» Direction 1:
In the patch message, why is the checker added as a separate change?
» Direction 2:
Print the part of the patch message starting with "On Fri, Oct" and going on through "historically do that.".

» Extract provided:

'''

On Fri, Oct 04, 2024 at 10:25:07 +0200, Nikolai Barybin wrote:
On 10/3/24 15:46, Peter Krempa wrote:
As explained in the commit which added the new internal snapshot deletion code we don't want to do any form of strict checking whether the libvirt metadata is consistent with the on-disk state as we didn't historically do that.
In order to be able to spot the cases add a warning into the logs if such state is encountered. While warnings are easy to miss it's the only reasonable way to do that. Users will be encouraged to file an issue with the information, without requiring them to enable debug logs as the reproduction of that issue may include very old historical state.
The checker is deliberately added separately so that it can be easily reverted once it's no longer needed.
Signed-off-by: Peter Krempa<pkrempa@redhat.com> --- src/qemu/qemu_snapshot.c | 54 ++++++++++++++++++++++++++++++++++++++++ 1 file changed, 54 insertions(+)

'''

» Supplied records:

'''

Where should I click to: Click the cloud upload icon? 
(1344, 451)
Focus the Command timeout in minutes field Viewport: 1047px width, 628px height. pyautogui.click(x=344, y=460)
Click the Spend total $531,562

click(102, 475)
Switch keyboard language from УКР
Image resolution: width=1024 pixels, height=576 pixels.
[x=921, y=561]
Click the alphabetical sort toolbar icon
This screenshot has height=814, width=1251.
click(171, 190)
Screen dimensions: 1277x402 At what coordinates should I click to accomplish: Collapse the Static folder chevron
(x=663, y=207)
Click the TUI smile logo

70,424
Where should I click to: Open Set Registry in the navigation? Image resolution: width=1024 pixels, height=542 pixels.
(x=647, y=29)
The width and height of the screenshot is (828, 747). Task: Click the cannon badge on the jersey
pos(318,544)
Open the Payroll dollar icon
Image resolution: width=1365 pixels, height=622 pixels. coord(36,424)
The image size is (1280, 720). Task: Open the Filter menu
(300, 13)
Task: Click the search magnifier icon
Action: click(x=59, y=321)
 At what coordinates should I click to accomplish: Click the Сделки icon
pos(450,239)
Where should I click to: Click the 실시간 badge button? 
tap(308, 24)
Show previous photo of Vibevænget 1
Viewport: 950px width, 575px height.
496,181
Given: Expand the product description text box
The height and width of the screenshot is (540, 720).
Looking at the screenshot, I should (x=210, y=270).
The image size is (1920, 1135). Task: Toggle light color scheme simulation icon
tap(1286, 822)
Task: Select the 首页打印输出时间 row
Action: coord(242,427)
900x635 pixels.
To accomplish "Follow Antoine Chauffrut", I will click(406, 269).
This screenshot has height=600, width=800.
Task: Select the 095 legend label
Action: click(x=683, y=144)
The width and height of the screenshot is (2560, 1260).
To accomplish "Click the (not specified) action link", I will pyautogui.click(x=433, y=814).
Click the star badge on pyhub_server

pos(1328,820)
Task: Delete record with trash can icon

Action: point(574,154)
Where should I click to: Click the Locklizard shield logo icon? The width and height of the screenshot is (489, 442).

'''

» Finished answer 1:
It is added separately so that it can be easily reverted once it's no longer needed.

» Finished answer 2:
On Fri, Oct 04, 2024 at 10:25:07 +0200, Nikolai Barybin wrote:
On 10/3/24 15:46, Peter Krempa wrote:
As explained in the commit which added the new internal snapshot deletion code we don't want to do any form of strict checking whether the libvirt metadata is consistent with the on-disk state as we didn't historically do that.